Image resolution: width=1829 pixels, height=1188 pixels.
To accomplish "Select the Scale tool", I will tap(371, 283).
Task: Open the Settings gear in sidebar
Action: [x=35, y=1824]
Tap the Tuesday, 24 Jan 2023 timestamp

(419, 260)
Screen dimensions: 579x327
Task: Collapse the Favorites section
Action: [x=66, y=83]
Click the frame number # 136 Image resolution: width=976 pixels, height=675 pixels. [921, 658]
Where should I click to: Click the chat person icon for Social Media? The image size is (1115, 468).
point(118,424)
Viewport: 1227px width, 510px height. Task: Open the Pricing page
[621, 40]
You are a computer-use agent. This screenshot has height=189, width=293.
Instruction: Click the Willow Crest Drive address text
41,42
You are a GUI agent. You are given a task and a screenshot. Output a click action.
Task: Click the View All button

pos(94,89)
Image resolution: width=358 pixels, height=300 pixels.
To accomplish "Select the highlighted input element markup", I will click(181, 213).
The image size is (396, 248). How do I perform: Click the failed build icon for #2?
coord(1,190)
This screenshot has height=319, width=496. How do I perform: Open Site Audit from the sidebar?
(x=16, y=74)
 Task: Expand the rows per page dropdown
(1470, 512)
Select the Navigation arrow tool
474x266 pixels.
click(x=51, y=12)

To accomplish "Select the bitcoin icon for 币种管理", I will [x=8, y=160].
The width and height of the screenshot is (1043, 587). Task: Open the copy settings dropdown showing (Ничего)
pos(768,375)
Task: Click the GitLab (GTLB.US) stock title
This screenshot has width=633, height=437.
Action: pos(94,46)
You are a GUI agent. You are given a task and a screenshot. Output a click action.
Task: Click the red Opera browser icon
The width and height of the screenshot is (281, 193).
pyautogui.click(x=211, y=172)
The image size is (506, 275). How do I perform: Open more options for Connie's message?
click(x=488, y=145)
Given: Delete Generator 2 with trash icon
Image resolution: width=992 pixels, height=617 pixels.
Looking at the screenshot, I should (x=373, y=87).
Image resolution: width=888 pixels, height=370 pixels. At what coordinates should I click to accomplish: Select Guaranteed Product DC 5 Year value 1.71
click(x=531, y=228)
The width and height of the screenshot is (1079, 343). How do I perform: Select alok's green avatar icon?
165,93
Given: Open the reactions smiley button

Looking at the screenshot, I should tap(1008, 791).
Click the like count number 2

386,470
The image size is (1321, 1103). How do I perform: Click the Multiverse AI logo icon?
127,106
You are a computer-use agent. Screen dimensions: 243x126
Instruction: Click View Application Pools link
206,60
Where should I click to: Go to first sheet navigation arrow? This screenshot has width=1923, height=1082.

▶ _Directive_:
Convert all of the data above into a Markdown table with the columns "Row" and "Text," placing each line's number in the first column and the line itself in the second. Omit any blank lines.

▶ _Task answer_:
| Row | Text |
|---|---|
| 1 | Image resolution: width=1829 pixels, height=1188 pixels. |
| 2 | To accomplish "Select the Scale tool", I will tap(371, 283). |
| 3 | Task: Open the Settings gear in sidebar |
| 4 | Action: [x=35, y=1824] |
| 5 | Tap the Tuesday, 24 Jan 2023 timestamp |
| 6 | (419, 260) |
| 7 | Screen dimensions: 579x327 |
| 8 | Task: Collapse the Favorites section |
| 9 | Action: [x=66, y=83] |
| 10 | Click the frame number # 136 Image resolution: width=976 pixels, height=675 pixels. [921, 658] |
| 11 | Where should I click to: Click the chat person icon for Social Media? The image size is (1115, 468). |
| 12 | point(118,424) |
| 13 | Viewport: 1227px width, 510px height. Task: Open the Pricing page |
| 14 | [621, 40] |
| 15 | You are a computer-use agent. This screenshot has height=189, width=293. |
| 16 | Instruction: Click the Willow Crest Drive address text |
| 17 | 41,42 |
| 18 | You are a GUI agent. You are given a task and a screenshot. Output a click action. |
| 19 | Task: Click the View All button |
| 20 | pos(94,89) |
| 21 | Image resolution: width=358 pixels, height=300 pixels. |
| 22 | To accomplish "Select the highlighted input element markup", I will click(181, 213). |
| 23 | The image size is (396, 248). How do I perform: Click the failed build icon for #2? |
| 24 | coord(1,190) |
| 25 | This screenshot has height=319, width=496. How do I perform: Open Site Audit from the sidebar? |
| 26 | (x=16, y=74) |
| 27 |  Task: Expand the rows per page dropdown |
| 28 | (1470, 512) |
| 29 | Select the Navigation arrow tool |
| 30 | 474x266 pixels. |
| 31 | click(x=51, y=12) |
| 32 | To accomplish "Select the bitcoin icon for 币种管理", I will [x=8, y=160]. |
| 33 | The width and height of the screenshot is (1043, 587). Task: Open the copy settings dropdown showing (Ничего) |
| 34 | pos(768,375) |
| 35 | Task: Click the GitLab (GTLB.US) stock title |
| 36 | This screenshot has width=633, height=437. |
| 37 | Action: pos(94,46) |
| 38 | You are a GUI agent. You are given a task and a screenshot. Output a click action. |
| 39 | Task: Click the red Opera browser icon |
| 40 | The width and height of the screenshot is (281, 193). |
| 41 | pyautogui.click(x=211, y=172) |
| 42 | The image size is (506, 275). How do I perform: Open more options for Connie's message? |
| 43 | click(x=488, y=145) |
| 44 | Given: Delete Generator 2 with trash icon |
| 45 | Image resolution: width=992 pixels, height=617 pixels. |
| 46 | Looking at the screenshot, I should (x=373, y=87). |
| 47 | Image resolution: width=888 pixels, height=370 pixels. At what coordinates should I click to accomplish: Select Guaranteed Product DC 5 Year value 1.71 |
| 48 | click(x=531, y=228) |
| 49 | The width and height of the screenshot is (1079, 343). How do I perform: Select alok's green avatar icon? |
| 50 | 165,93 |
| 51 | Given: Open the reactions smiley button |
| 52 | Looking at the screenshot, I should tap(1008, 791). |
| 53 | Click the like count number 2 |
| 54 | 386,470 |
| 55 | The image size is (1321, 1103). How do I perform: Click the Multiverse AI logo icon? |
| 56 | 127,106 |
| 57 | You are a computer-use agent. Screen dimensions: 243x126 |
| 58 | Instruction: Click View Application Pools link |
| 59 | 206,60 |
| 60 | Where should I click to: Go to first sheet navigation arrow? This screenshot has width=1923, height=1082. |